Brown Sugar: No. Sugar is sugar. The major differences between turbinado sugar, otherwise known as “natural” or “raw” sugar, and white sugar are the size of crystals and the presence of molasses, which gives darker sugar its color. Otherwise they have about the same amount of calories and carbohydrates, says Jo-Anne Rizzotto, M.S., R.D., former education specialist at Joslin Diabetes Center in Boston.
Brown Rice: Yes. “Unlike white rice, where nutrients are stripped away, brown rice still has the whole grain in one piece, so it’s full of fiber, vitamins and minerals,” says Rachel Brandeis, M.S., R.D., an Atlanta-based spokesperson for the American Dietetic Association.

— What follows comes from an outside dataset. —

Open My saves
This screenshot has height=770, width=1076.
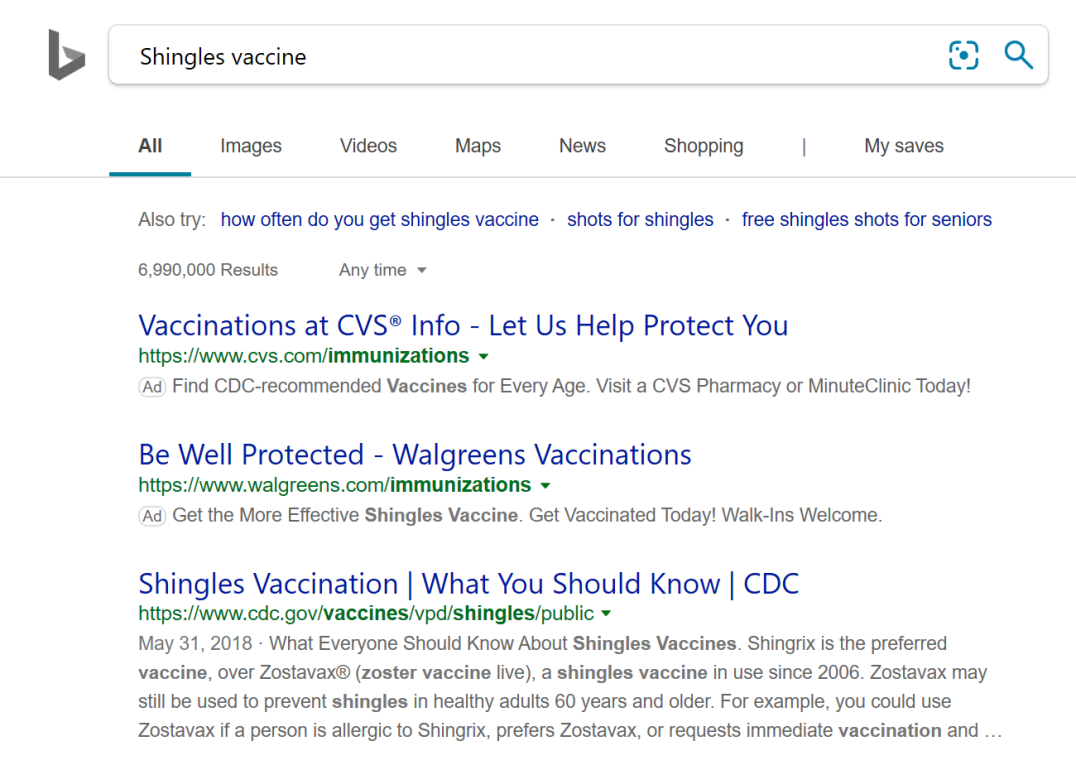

Brown Bread: Not Necessarily. “Some manufacturers add caramel coloring in place of whole-grain flour to achieve a brown color,” says Brandeis. The first word in the list of ingredients should be whole, signifying that the grain is still intact. But the next doesn’t have to be wheat. Any whole grain — oat, corn or rye — is rich in fiber and antioxidants.
Brown Eggs: No. The only difference between a white and a brown egg is the color of the shell, and that’s determined by the hen’s breed. Still, not all eggs are created equal. Some farmers fortify chicken feed with nutrients such as omega-3 fatty acids or vitamins, which end up in the yolk, making a truly good egg.